Un embryon humain génétiquement modifié a été créé aux Etats-Unis

LE MONDE | 13.05.08 | 15h24  •  Mis à jour le 13.05.08 | 15h24

Après ceux des végétaux et des animaux, les patrimoines héréditaires des organismes humains pourront-ils bientôt être génétiquement modifiés ? Rien, désormais, n'interdit de le penser. Une nouvelle étape en ce sens vient d'être franchie, a révélé le Sunday Times, dimanche 11 mai. Selon le journal britannique, des scientifiques américains sont récemment parvenus à créer un embryon humain génétiquement modifié. Cet embryon transgénique n'a toutefois pas été transplanté dans un utérus et a été détruit après cinq jours de développement in vitro. Des expériences similaires pourraient bientôt être menées au Royaume-Uni.

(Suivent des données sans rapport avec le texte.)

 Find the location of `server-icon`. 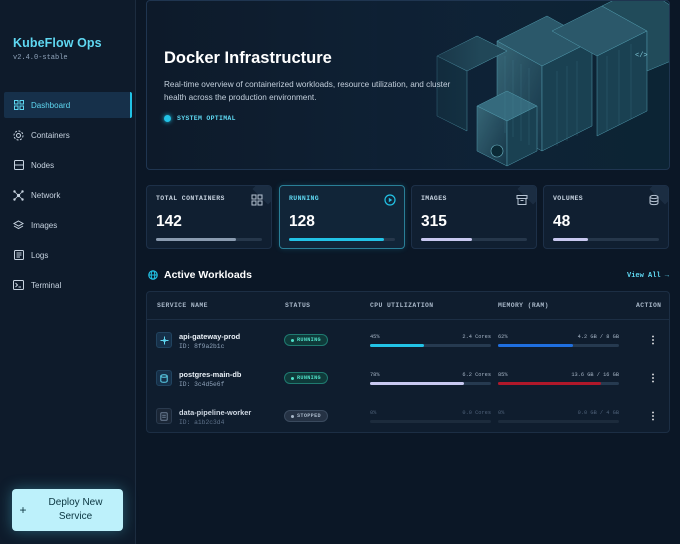

server-icon is located at coordinates (18, 166).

Le travail américain avait initialement été présenté en février, lors d'une rencontre scientifique, avant de faire l'objet d'une publication dans la revue spécialisée Fertility and Sterility, sans que cela suscite d'émotion particulière au sein de la communauté des biologistes de la reproduction. Dirigés par Nikica Zaninovic, les chercheurs, qui travaillent au sein de l'université Cornell de New York, ont eu recours aux techniques de la thérapie génique. Développées depuis plusieurs décennies, celles-ci visent à corriger certaines anomalies structurelles du génome humain. Il s'agit, schématiquement, de greffer, au sein de certaines cellules cibles d'une personne malade, des fragments d'information génétique afin de corriger les effets pathologiques d'une mutation à l'origine d'une affection.

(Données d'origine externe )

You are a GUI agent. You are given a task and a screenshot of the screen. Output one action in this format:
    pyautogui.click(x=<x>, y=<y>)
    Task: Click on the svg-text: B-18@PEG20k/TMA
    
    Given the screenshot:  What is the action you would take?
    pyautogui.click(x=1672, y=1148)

L'équipe américaine a mis au point sa méthode chez la souris avant de l'appliquer à l'homme, en dehors de tout objectif thérapeutique direct. Cette expérience a été menée sur un embryon humain conçu initialement dans le cadre d'un programme de procréation médicalement assistée. Les chercheurs américains annoncent être parvenus à intégrer au sein du génome de cet embryon humain, au moyen d'un vecteur viral, un gène dirigeant la synthèse d'une protéine aux propriétés fluorescentes.

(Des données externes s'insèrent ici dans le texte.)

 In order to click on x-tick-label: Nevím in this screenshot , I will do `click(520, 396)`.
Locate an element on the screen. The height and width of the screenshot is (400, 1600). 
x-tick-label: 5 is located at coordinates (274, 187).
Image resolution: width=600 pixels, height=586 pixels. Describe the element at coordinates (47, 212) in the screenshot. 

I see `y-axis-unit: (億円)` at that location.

Le même objectif pourrait être atteint en modifiant artificiellement le génome des cellules sexuelles, masculine ou féminine, avant de procéder à une fécondation in vitro. Ce type d'expérimentation a d'ailleurs été réussi aux Etats-Unis, à plusieurs reprises, en 2007, chez le poulet.

DANGERS POTENTIELS

Les chercheurs américains soutiennent que seuls de tels protocoles expérimentaux sont de nature à faire progresser la biologie humaine fondamentale et la compréhension des affections d'origine génétique. Ils ont notamment d'ores et déjà réussi à obtenir des lignées de cellules souches à partir d'embryons de souris transgéniques.

A l'inverse, certains observateurs soulignent les dangers potentiels qu'il y aurait à autoriser ce type de travaux sur des embryons humains. Ils font valoir, en substance, que les techniques développées permettront bientôt non seulement de corriger des anomalies génétiques mais aussi de modifier, à des fins non thérapeutiques, les performances d'un organisme humain. De fait, rien n'interdit d'imaginer que ces nouveaux outils moléculaires permettent, à terme, d'améliorer certaines caractéristiques physiques ou cognitives des êtres humains.

En Grande-Bretagne, où la création d'embryons chimères "homme-animal" est depuis peu autorisée, la Human Fertilisation and Embryology Authority s'est saisie de cette nouvelle question tout en refusant, pour l'heure, d'autoriser la modification génétique des cellules sexuelles humaines. En France, l'Agence de biomédecine n'a encore pris aucune position sur ces délicates questions éthiques.

Jean-Yves Nau

Article paru dans l'édition du 14.05.08.